Thanks to the Gordon Lightfoot song, the most well-known ship disaster on the Great Lakes is presumably that which befell the Edmund Fitzgerald and her crew on November 10, 1975. Just three days before the sinking was the public reburial ceremony (about three weeks after the bodies were physically reburied, according to contemporary newspaper accounts) of F. Scott Fitzgerald and his wife Zelda from Rockville Cemetery into St. Mary's Cemetery in Rockville, MD. James Gleason, the Montgomery County Executive, declared on the occasion that November 7 in Montgomery County was to be known as “F. Scott Fitzgerald Day”. The burial site became just 400 feet from the site of Rockville's worst disaster, the 11 April 1935 collision between a school bus and a train that killed 14. The last morning of John Fitzgerald Kennedy's life, he called Uvalde resident John Nance Garner, FDR's first vice-president, to wish him a happy 95th birthday. Garner died November 7, 1967. And so Garner's death and the public reburial ceremony for the Fitzgeralds were both on the anniversary of the 1916 Summer Street retractable bridge disaster (46 dead), North America's second deadliest trolley disaster. Also worth keeping in mind in reference to November 7 is that Elijah Lovejoy was murdered November 7, 1837, in Ray's hometown of Alton, Illinois.

The January 21, 1893, Wann train wreck in East Alton, Illinois was just outside Alton, Illinois, and spectators from Alton were killed in the subsequent explosion. As for the date of it, it's the centennial of the execution of Louis XVI. As for the exact place of it, there's nothing definitive about it on internet that I have found. It was one-quarter mile west of the Wann Depot according to a St. Louis paper of the next day. Well, not exactly west, I'd say, because the train was coming from the south when it was directed onto the wrong track thanks to a misdirected switch (trains can't turn on a dime). But other accounts differ substantially as to suggestion of location. Anyway, one day in 1954 the Western Cartridge Company in East Alton would produce the cartridges which Oswald would use in 1963 in his rifle when shooting JFK. The best I can figure, the southern boundary of the cartridge manufactuing facility would be about where one would expect the 1893 wreck to have been if the wreck was about a quarter-mile west north west of where I think the depot was, but again, I have very little confidence about where the wreck was in East Alton--still, for that wreck to have happened even in the same town as the place where the rifle cartridges fatal to JFK were manufactured is peculiar.
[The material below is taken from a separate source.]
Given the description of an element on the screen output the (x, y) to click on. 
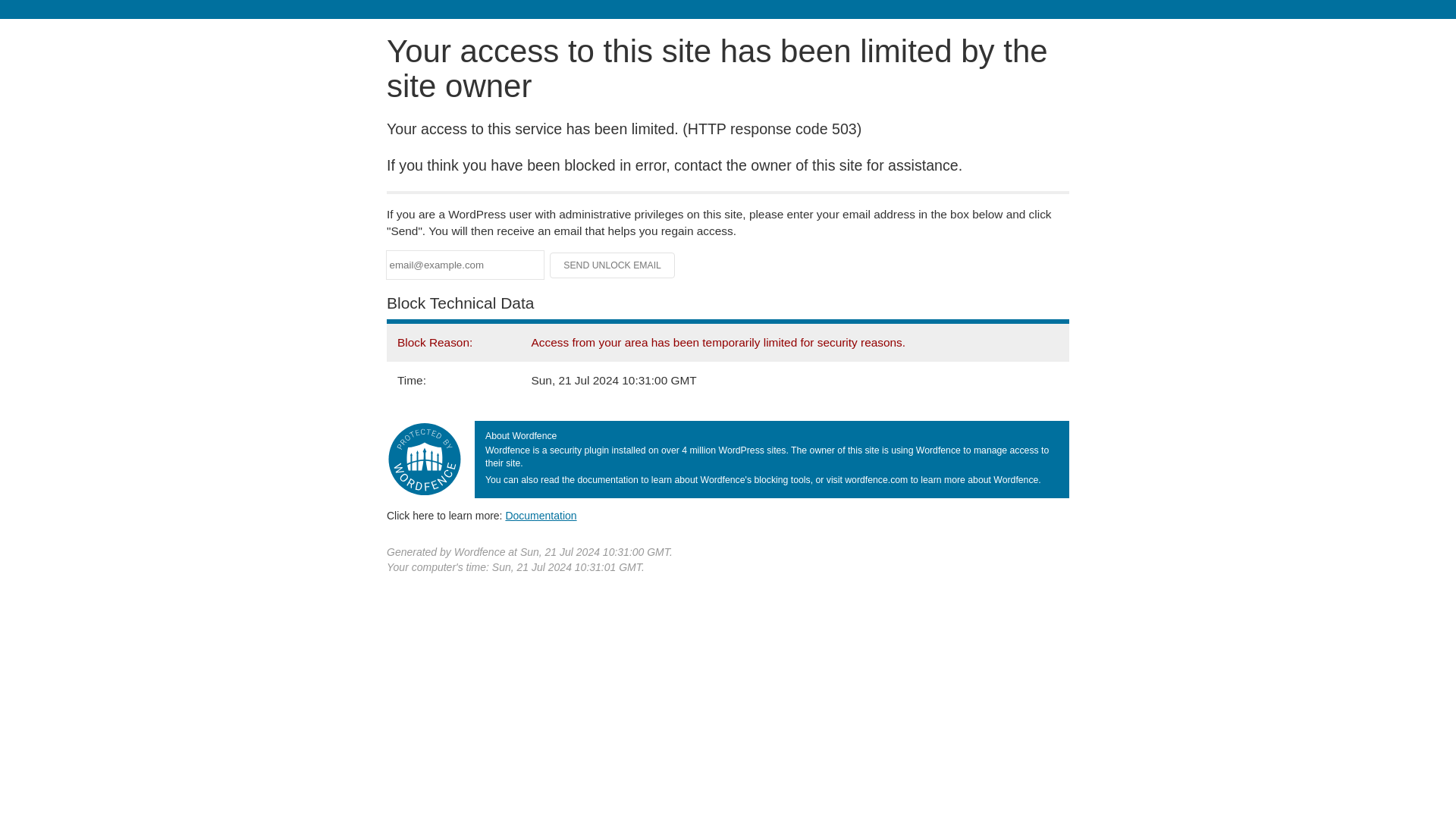
Send Unlock Email (612, 265)
Documentation (540, 515)
Send Unlock Email (612, 265)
I believe the plant was originally part of the Union Cap and Chemical Company, a joint venture of Western Cartridge Company and Austin Cartridge Company, until Western Cartridge bought out Austin in 1907. Possibly the partial homonymy of those defunct outfits with Union Station and Conductor Austin and the Austin Street where Kitty Genovese was attacked was something intentional, but I'm guessing it's more likely a mere coincidence about just that.